In the Japanese version (and in the early months of the American version), the last page of Newtype is usually reserved for one of a series of art pieces or illustrations (accompanied by comment or short column) from a known anime illustrator. Perhaps the best known of these is the "GUNDAM FIX" illustration series by Hajime Katoki, which placed mecha from the Gundam franchise within real-world photographic contexts. Other illustrators who have contributed to this back page in the past include Yoshikazu Yasuhiko (who ran a series of illustrations devoted to Mobile Suit Gundam: The Origin) and Hisashi Hirai (who ran a series devoted to his designs for Mobile Suit Gundam SEED, titled "Gundam SEED RGB").

* [Raw records]
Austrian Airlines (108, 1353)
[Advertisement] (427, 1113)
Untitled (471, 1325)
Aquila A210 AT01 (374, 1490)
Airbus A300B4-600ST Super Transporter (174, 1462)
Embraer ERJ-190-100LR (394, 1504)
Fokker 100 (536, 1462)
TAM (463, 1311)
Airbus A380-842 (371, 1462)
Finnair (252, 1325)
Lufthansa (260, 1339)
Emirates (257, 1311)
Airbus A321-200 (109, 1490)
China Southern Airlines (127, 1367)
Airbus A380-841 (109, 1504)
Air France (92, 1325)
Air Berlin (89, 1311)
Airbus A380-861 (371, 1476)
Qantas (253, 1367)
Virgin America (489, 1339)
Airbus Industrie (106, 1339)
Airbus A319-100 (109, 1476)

...

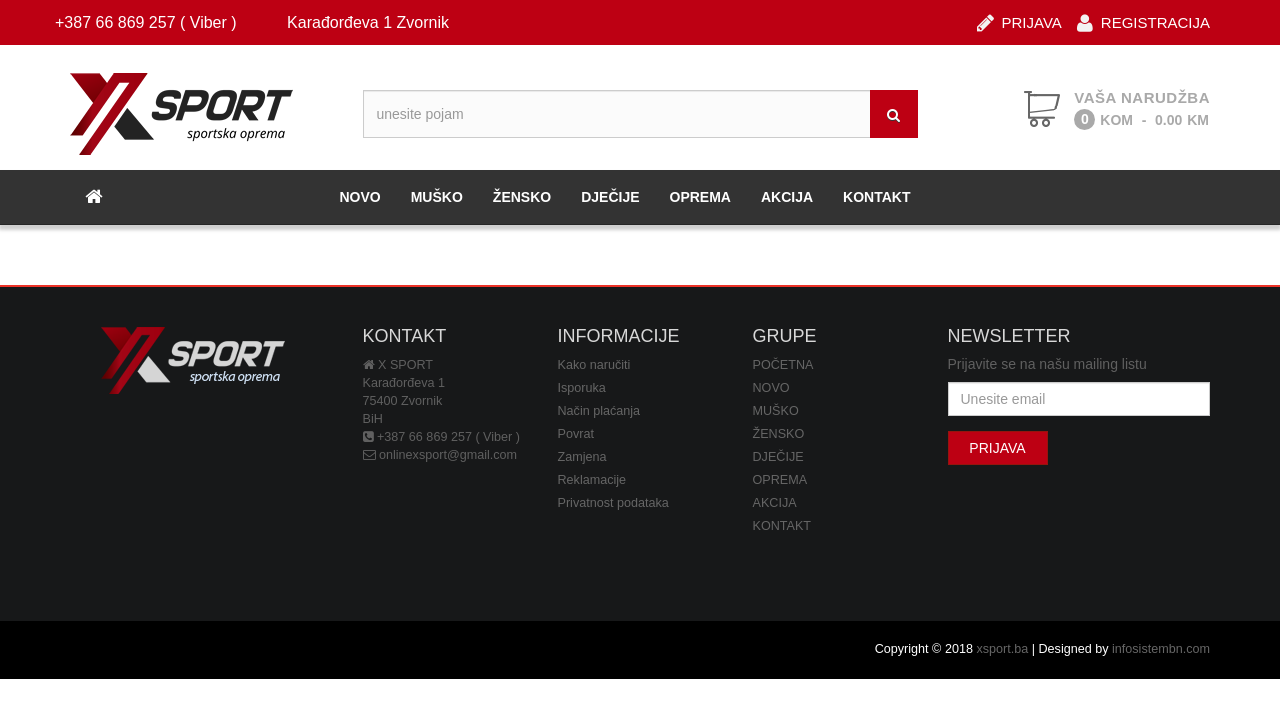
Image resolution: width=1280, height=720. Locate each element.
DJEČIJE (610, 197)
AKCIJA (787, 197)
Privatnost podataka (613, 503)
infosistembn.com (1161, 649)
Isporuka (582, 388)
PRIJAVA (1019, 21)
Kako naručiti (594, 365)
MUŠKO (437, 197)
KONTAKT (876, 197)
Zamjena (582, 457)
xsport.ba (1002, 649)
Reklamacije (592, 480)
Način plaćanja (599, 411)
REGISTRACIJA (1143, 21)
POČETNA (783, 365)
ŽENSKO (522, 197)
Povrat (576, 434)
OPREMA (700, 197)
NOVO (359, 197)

--

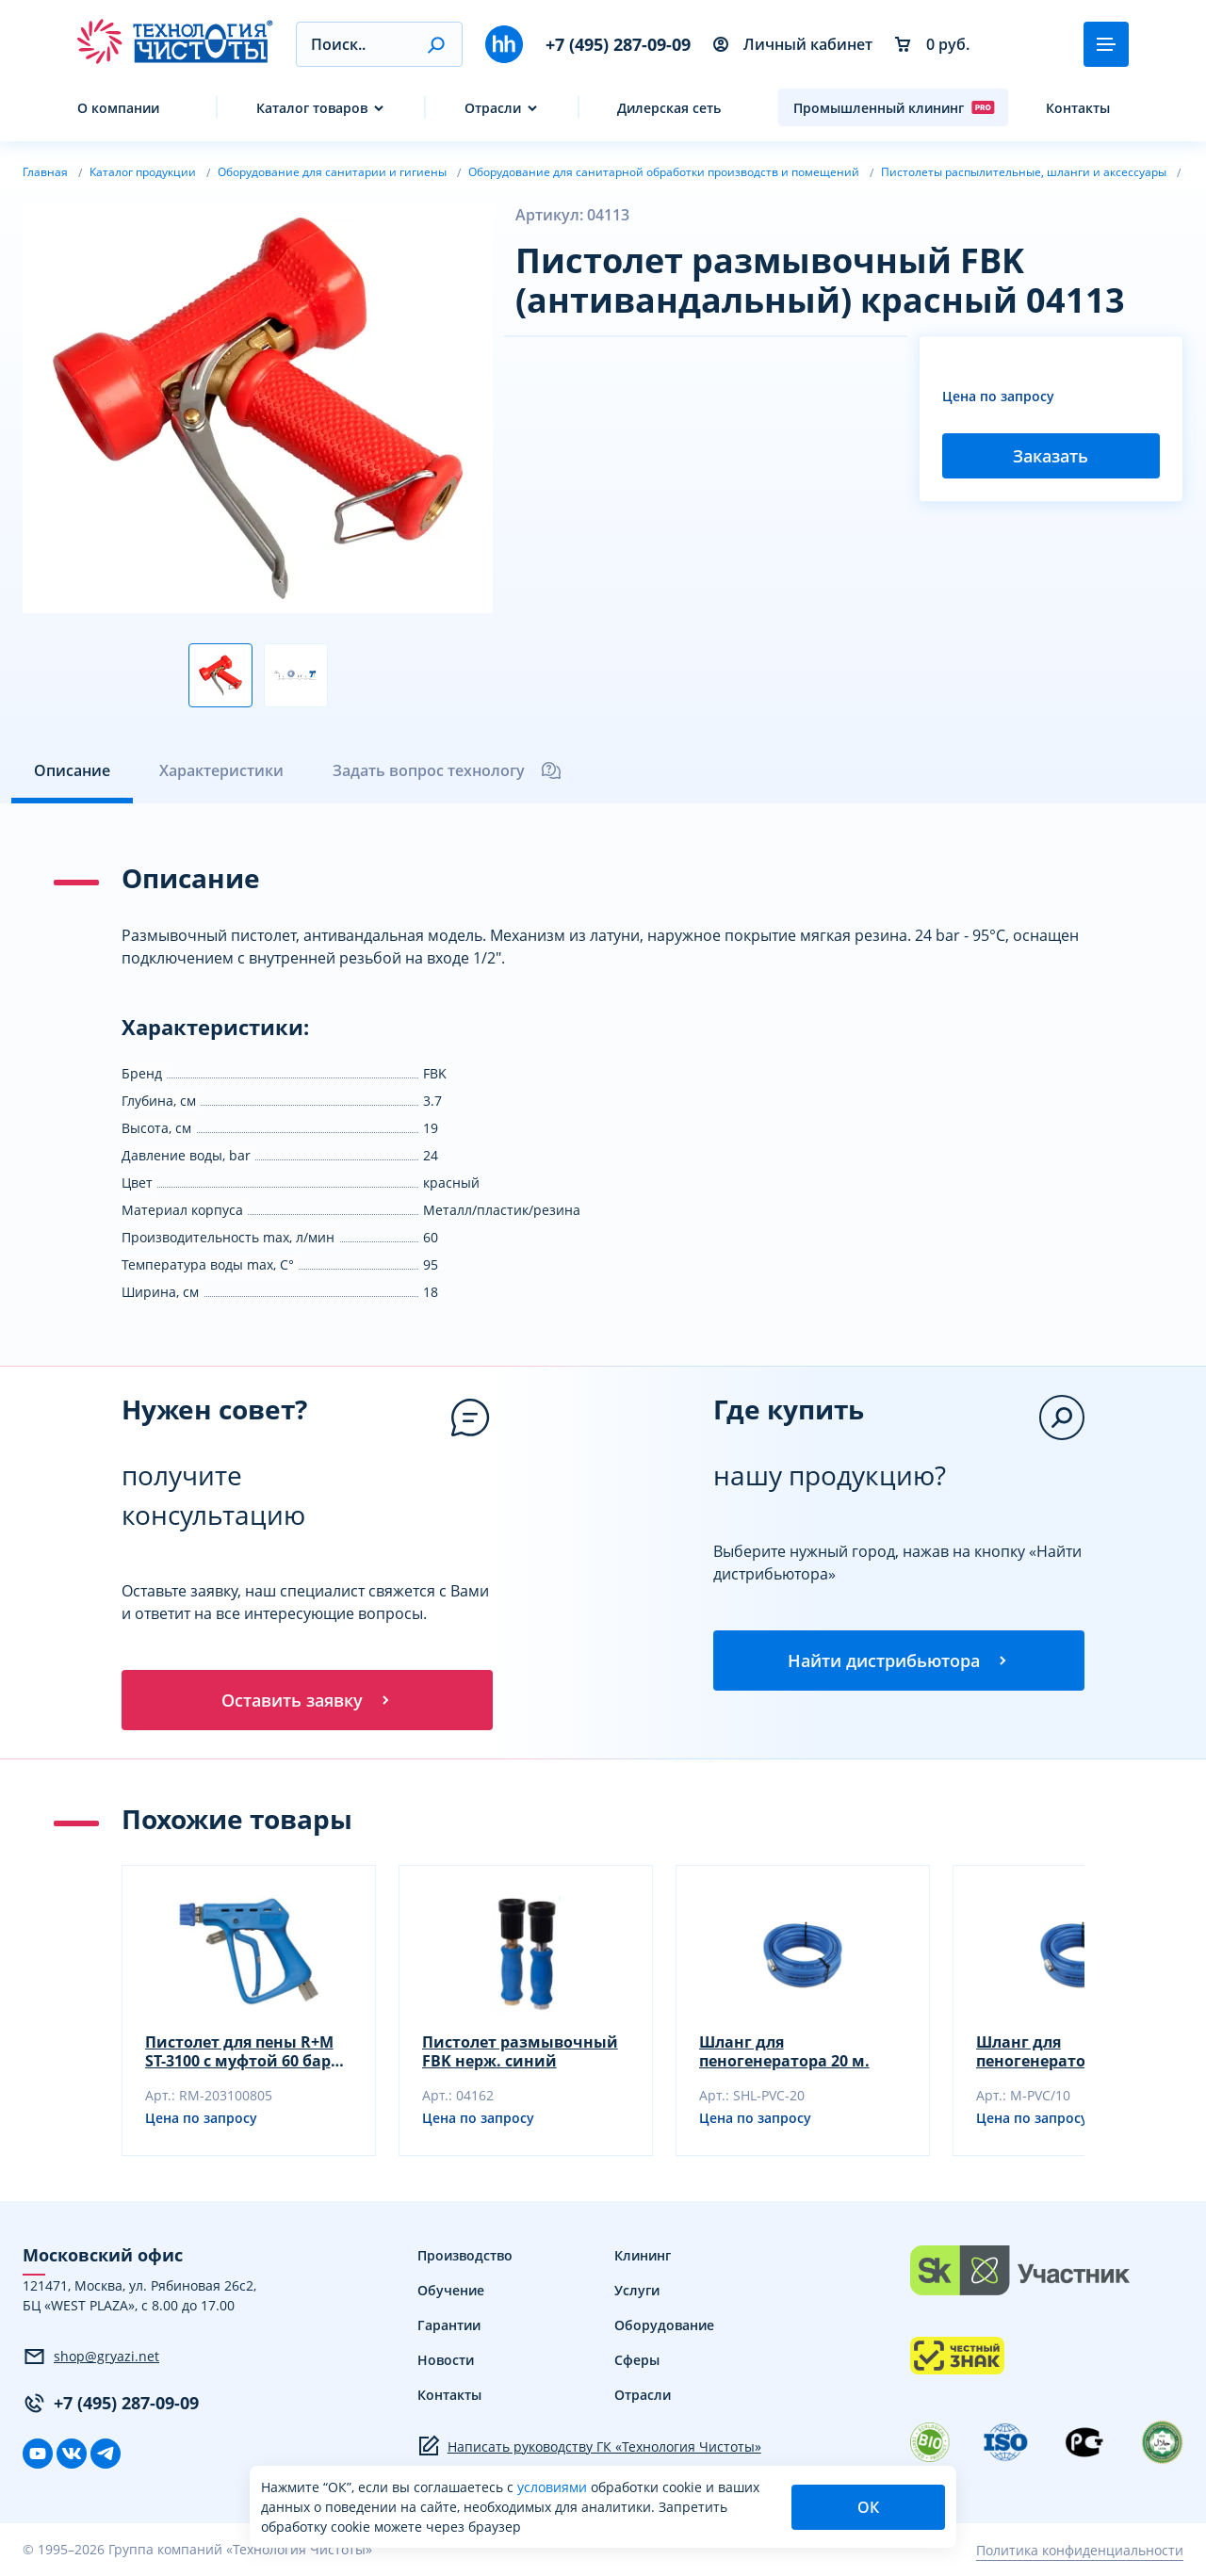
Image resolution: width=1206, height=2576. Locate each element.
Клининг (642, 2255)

* [Exercise]
Answer these about the text on Newtype's back page:
1. Which page of Newtype is usually reserved for art pieces or illustrations?
2. Who created the "GUNDAM FIX" illustration series?
3. What title did Hisashi Hirai's series carry?

* [Correct result]
1. The last page
2. Hajime Katoki
3. "Gundam SEED RGB"